Besides, India has a considerable geothermal energy potential that is yet to be explored. Over 340 hot springs of varying temperatures have been identified in the country, with the Himalayan region showing the most promise. The development of a 5 MW plant has also been proposed in the Tapovan springs of Rishikesh.
With wind and solar power being critical in India’s green energy transition, their integration into the grid is crucial. The transmission infrastructure in India needs to be enhanced to support the integration of this variable renewable energy. In this regard, India had planned the ambitious Green Energy Corridors project, which was scheduled to be completed in March 2020, but is still far from completion. The project, once completed, is expected to integrate nearly 60 GW of renewable energy into the state and national grids.
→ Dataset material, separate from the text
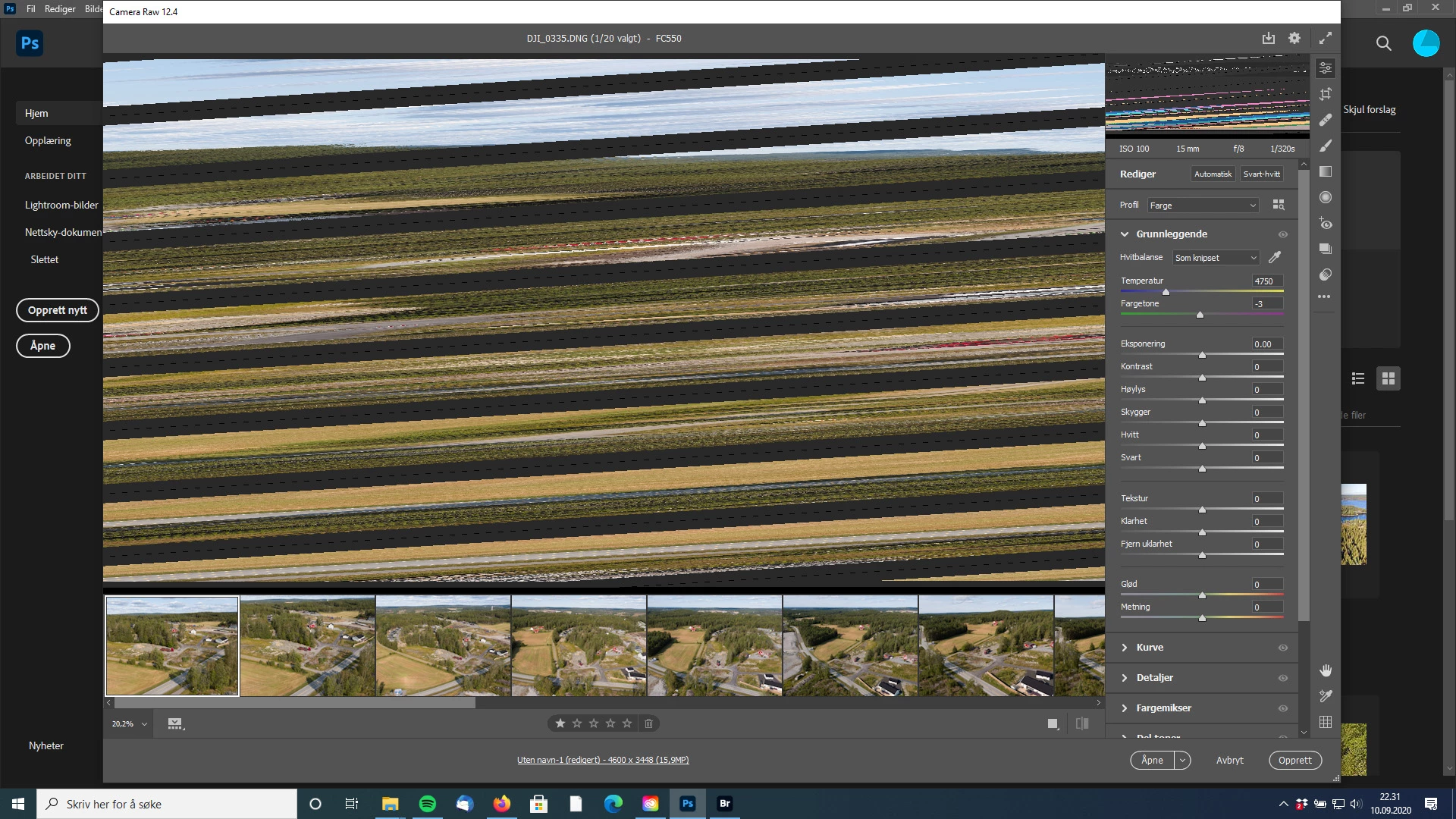Open the Profil Farge dropdown
The image size is (1456, 819).
tap(1203, 206)
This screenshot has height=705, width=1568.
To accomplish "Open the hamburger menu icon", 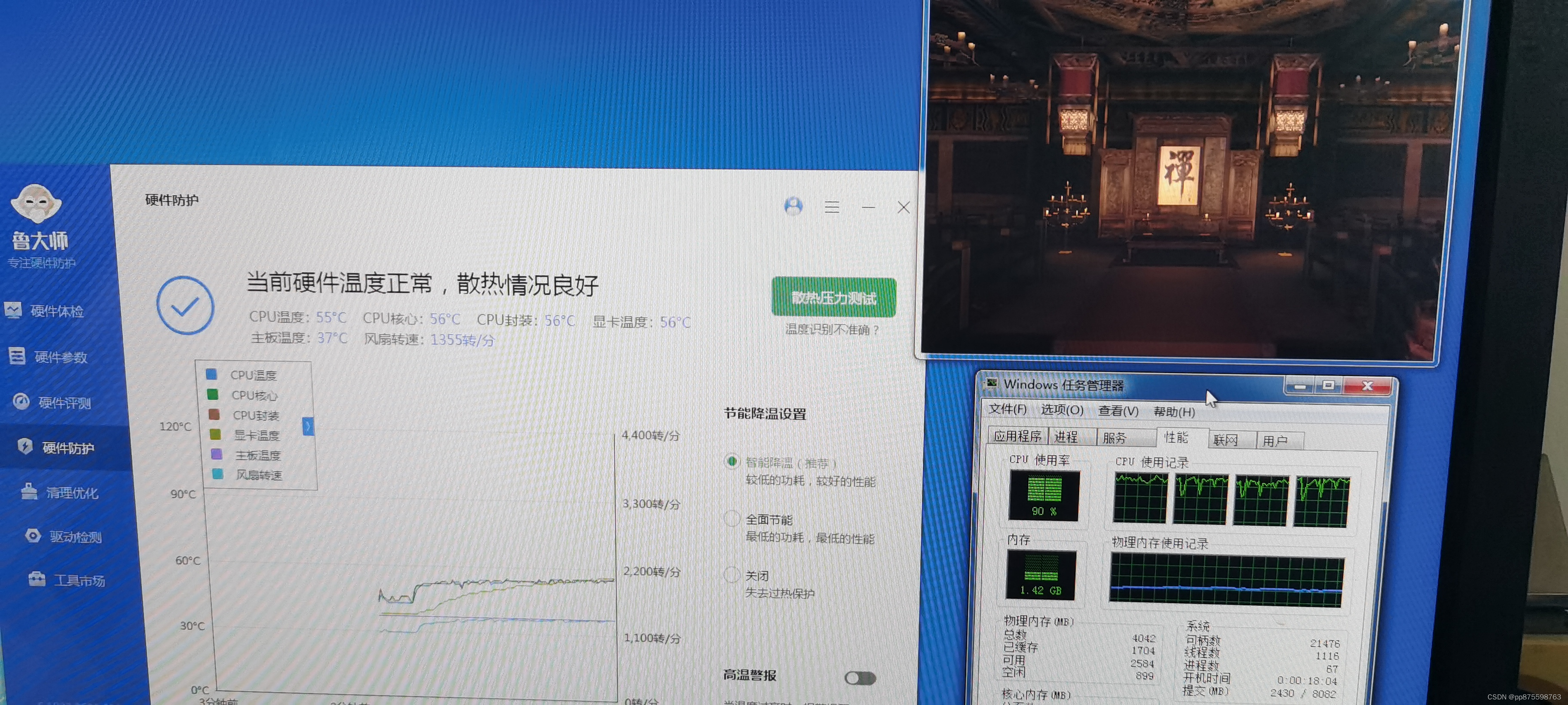I will pyautogui.click(x=831, y=208).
Discoms are responsible for implementing net metering policies and encouraging financing for wider adoption of rooftop solar. The IEA reported that financially strong discoms are more likely to encourage consumers to adopt the technology. The belief that rooftop solar is a deterrent to discom finances has been disproved. A study by the Council on Energy, Environment and Water across 30 societies in Dwarka, New Delhi, found that the area’s discom generates net gains of Re 0.22 for every unit of electricity generated, outweighing the revenue losses. Further, the study found that these revenue losses were the lowest among residential and the highest among commercial and industrial consumers. The study suggests that discoms could potentially consider rooftop solar models to improve their finances.
The utility-scale solar capacity additions seem to be on track, given the strong response to tenders and record low tariffs throughout the year. The wind segment, however, is expected to fall short of its 2022 target as estimated by the IEA. Steps need to be taken to improve investor appetite in the wind energy segment given India’s huge potential. In addition to improving grid connectivity and floating more hybrid tenders, the provision of land can be added to the tender document. Increased offshore wind installations can help overcome the issue of land procurement, but these have been put on the back burner for now.The first offshore wind tender of 1 GW was floated in April 2018 and has faced delays ever since. The Global Wind Energy Council has estimated India’s onshore and offshore wind potential at 300 GW and 195 GW, respectively, but the pace of installation is slow in both these sectors.
Net, net, as compared to the rest of the world, India has performed well in terms of overcoming the disruptions in wind and solar deployment due to the pandemic, but there still remain barriers going forward. Utility-scale solar development has been on track, but rooftop solar deployment has faced delays. Wind energy is a key focus area as the country is behind its 2022 target, and has failed to generate sufficient investor interest. Apart from this, emerging technologies such as geothermal and ocean energy remain unexplored.
As the world has accepted a future-driven by renewable energy, India must make efforts to improve the supporting grid infrastructure and policy framework for its deployment. The country must aim to diversify its renewables portfolio beyond solar and onshore wind. A vision to move beyond mainstream technologies is crucial for India to meet the ever-growing power demand and truly become a leader in the global renewable energy space.